Cold head, cold heart
    I suppose no one has ever died of a head cold
    while not fearing or fervently
    wishing to do so on the hour,
    gasping through a nose the size of Detroit.
    My mouth tastes of moldy sneaker.
    My tongue is big as a liverwurst.
    My throat steams like a sewer.
    The gnome of snot has stuck a bicycle pump in my ear.
    I am a quagmire, a slithy bog.
    I exude effluvia, mumbled curses,
    and a dropsy of wads of paper,
    handkerchiefs like little leprosies.
    The world is an irritant
    full of friends jumping in noisy frolic.
    The damned healthy: I breathe on them.
    My germs are my only comfort.

Deferral
    You’ll do it, what you really want.
    You’ll start counting, you’ll
    feel everything direct as rain
    on your skin in mild May twilight.
    You’ll start chewing every moment
    like fresh corn on the cob hot
    buttered and actually enjoy it
    as soon as you grow up, leave home,
    after you’ve got your diploma,
    when you’ve passed your orals,
    when you finish psychoanalysis,
    as soon as you meet the one woman for you,
    when Mr. Right comes charging along,
    after you pay off the mortgage,
    as soon as the children are in school,
    when you finally get the divorce,
    after the children finish college,
    when you’re promoted as you deserve,
    when you’re a complete success at last,
    after you retire to Florida,
    when you die and go to heaven.
    You’ll have considerable practice
    at being dead by then.

Breaking out
    My first political act?

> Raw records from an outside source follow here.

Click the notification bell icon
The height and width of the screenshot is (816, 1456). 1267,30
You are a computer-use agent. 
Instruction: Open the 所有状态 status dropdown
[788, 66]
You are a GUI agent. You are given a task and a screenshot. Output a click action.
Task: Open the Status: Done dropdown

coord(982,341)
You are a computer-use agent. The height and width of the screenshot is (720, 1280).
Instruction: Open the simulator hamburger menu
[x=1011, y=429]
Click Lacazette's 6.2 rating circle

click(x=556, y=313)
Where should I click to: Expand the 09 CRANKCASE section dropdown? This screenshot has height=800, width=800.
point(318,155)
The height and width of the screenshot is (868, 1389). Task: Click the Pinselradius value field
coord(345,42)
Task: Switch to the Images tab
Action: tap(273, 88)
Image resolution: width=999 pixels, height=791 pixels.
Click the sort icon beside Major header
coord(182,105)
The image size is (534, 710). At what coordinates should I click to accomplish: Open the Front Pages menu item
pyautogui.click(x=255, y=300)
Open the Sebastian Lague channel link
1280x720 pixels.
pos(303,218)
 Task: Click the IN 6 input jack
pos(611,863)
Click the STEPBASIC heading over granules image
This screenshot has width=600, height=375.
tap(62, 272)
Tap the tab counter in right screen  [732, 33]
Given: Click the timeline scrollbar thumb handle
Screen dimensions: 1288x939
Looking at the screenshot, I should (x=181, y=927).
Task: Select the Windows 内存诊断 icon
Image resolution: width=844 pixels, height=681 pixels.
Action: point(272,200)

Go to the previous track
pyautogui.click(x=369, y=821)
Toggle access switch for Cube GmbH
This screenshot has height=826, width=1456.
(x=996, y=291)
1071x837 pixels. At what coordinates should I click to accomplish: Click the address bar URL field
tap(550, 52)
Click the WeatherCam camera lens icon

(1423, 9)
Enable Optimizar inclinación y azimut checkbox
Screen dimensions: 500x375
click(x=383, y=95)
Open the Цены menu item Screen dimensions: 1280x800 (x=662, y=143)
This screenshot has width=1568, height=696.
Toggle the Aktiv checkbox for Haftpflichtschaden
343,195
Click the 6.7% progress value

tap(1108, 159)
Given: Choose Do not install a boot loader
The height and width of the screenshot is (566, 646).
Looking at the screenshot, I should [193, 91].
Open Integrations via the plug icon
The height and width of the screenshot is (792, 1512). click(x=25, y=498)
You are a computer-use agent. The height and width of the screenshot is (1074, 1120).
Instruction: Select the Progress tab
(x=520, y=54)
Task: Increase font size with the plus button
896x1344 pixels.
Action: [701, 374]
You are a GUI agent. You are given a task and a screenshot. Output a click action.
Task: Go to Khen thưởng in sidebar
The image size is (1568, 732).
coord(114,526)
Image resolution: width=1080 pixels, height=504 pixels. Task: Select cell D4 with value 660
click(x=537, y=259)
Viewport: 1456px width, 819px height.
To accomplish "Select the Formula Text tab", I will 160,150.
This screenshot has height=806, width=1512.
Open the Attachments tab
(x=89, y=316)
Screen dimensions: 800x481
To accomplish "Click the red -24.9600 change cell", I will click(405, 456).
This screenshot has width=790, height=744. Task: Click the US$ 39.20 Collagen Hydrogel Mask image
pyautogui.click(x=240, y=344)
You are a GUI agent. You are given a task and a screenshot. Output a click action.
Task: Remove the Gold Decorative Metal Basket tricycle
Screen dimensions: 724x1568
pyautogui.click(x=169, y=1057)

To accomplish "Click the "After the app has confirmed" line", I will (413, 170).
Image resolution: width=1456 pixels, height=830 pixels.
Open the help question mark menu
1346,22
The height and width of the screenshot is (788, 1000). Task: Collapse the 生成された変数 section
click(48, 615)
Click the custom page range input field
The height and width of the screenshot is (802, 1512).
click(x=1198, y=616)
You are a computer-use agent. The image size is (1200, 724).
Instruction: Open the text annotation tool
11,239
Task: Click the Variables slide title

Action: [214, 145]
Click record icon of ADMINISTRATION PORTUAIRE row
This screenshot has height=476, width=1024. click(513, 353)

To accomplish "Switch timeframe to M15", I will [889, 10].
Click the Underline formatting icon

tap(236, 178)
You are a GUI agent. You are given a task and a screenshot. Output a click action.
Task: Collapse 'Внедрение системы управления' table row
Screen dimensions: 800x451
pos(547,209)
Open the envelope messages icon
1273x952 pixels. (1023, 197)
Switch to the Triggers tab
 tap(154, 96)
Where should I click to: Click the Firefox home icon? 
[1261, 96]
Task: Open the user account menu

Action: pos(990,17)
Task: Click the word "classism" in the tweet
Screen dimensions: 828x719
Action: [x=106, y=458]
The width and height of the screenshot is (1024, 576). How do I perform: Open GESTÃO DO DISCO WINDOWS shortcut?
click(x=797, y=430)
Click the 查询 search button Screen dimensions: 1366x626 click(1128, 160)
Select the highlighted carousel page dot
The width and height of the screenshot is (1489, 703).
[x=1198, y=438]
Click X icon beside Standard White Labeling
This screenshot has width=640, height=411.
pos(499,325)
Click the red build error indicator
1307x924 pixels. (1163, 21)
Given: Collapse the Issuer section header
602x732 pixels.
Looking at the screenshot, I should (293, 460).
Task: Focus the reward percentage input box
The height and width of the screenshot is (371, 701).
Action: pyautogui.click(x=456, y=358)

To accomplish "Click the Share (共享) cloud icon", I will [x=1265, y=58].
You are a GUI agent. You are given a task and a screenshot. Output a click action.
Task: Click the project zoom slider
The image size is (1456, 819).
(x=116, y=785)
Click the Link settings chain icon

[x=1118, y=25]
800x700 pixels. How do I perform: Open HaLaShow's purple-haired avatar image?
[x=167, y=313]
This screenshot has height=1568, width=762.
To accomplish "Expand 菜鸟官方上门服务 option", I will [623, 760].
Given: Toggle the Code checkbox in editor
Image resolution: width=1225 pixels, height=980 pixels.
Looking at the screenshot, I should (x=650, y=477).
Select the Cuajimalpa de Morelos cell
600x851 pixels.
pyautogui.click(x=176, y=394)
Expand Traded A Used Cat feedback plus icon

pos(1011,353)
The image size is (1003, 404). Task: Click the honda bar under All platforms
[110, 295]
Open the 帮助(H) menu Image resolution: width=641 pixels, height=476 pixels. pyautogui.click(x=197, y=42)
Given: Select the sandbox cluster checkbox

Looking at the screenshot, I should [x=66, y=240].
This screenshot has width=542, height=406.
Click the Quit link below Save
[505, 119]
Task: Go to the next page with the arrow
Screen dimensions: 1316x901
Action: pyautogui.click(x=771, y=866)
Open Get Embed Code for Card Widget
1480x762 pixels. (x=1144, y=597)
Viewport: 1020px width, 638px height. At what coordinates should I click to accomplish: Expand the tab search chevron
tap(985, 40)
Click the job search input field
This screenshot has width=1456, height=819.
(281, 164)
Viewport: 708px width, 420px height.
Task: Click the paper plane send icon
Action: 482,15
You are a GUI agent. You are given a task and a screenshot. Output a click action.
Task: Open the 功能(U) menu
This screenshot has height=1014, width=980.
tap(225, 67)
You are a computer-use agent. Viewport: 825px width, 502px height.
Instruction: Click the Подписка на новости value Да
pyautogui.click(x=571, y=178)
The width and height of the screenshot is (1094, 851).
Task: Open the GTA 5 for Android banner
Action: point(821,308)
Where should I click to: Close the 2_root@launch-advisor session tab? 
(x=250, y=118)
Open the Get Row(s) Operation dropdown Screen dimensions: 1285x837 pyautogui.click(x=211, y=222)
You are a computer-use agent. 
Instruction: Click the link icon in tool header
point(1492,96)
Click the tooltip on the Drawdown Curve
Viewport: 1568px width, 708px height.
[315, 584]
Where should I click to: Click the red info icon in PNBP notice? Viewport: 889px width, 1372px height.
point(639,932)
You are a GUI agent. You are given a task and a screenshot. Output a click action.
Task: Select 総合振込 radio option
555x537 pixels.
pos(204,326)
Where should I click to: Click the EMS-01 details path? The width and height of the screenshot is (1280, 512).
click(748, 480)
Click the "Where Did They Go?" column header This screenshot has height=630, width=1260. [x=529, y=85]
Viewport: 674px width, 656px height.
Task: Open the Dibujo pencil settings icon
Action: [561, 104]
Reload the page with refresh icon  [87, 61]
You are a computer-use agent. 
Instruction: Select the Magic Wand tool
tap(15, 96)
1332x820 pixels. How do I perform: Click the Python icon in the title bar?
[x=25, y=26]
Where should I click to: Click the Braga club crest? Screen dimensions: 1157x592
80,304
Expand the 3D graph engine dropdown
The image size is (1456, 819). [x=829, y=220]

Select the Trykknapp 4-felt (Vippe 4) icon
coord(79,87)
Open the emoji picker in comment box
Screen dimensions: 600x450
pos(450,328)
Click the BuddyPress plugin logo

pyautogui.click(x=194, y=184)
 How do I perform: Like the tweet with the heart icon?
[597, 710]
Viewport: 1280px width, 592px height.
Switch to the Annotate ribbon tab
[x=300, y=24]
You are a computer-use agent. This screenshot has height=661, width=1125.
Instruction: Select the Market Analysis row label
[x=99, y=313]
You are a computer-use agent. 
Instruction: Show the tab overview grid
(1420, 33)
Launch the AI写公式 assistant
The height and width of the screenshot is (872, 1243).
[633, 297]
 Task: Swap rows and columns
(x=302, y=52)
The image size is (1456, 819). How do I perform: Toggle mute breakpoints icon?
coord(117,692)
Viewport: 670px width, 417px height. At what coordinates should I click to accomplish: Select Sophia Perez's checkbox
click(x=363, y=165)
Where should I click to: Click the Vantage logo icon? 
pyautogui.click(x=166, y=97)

I am seeing
    two doors that usually stood open,
    leaning together like gossips, making
    a closet of their corner.
    A mangle stood there, for ironing
    what I never thought needed it:
    sheets, towels, my father’s underwear;
    an upright vacuum with its stuffed
    sausage bag that deflated with a gusty
    sigh as if weary of housework as I,
    who swore I would never dust or sweep
    after I left home, who hated
    to see my mother removing daily
    the sludge the air lay down like a snail’s track
    so that when in school I read of Sisyphus
    and his rock, it was her I
    thought of, housewife scrubbing
    on raw knees as the factories rained ash.
    Nasty stork king of the hobnobbing
    doors was a wooden yardstick dusty
    with chalk marks from hems’ rise and fall.
    When I had been judged truly wicked
    that stick was the tool of punishment.